• [What you have to do]
If a line holds the word "agent", copy it from the entries.

Dataset entries:
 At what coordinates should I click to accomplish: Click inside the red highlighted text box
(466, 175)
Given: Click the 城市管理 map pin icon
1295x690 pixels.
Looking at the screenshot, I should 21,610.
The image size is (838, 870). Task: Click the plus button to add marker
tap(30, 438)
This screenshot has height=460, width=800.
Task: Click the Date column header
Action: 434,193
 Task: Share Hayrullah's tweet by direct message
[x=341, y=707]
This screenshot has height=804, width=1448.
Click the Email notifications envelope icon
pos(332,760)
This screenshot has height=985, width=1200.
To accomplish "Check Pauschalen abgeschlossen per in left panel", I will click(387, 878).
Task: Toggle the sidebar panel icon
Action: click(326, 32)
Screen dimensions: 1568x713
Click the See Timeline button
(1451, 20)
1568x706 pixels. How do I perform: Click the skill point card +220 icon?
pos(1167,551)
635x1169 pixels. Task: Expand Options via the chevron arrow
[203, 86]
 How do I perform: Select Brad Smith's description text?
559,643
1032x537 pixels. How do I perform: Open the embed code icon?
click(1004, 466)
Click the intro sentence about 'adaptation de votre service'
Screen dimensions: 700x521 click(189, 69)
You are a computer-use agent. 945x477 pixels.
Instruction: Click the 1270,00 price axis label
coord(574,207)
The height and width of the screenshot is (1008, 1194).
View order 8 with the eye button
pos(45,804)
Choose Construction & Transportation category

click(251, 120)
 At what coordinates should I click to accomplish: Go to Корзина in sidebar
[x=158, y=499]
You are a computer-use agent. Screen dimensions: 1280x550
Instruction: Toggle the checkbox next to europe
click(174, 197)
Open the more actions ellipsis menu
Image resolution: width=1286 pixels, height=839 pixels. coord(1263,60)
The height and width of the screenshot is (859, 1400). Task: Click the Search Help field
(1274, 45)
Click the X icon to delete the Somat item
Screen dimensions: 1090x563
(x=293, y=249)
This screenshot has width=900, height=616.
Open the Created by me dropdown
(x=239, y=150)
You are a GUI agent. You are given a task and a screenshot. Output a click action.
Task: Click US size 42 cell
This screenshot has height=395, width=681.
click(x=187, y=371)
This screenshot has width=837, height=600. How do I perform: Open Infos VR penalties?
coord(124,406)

• [Written solution]
You are a computer-use agent. 945x477 pixels.
You are a computer-use agent. Screen dimensions: 1280x550
You are a GUI agent. You are given a task and a screenshot. Output a click action.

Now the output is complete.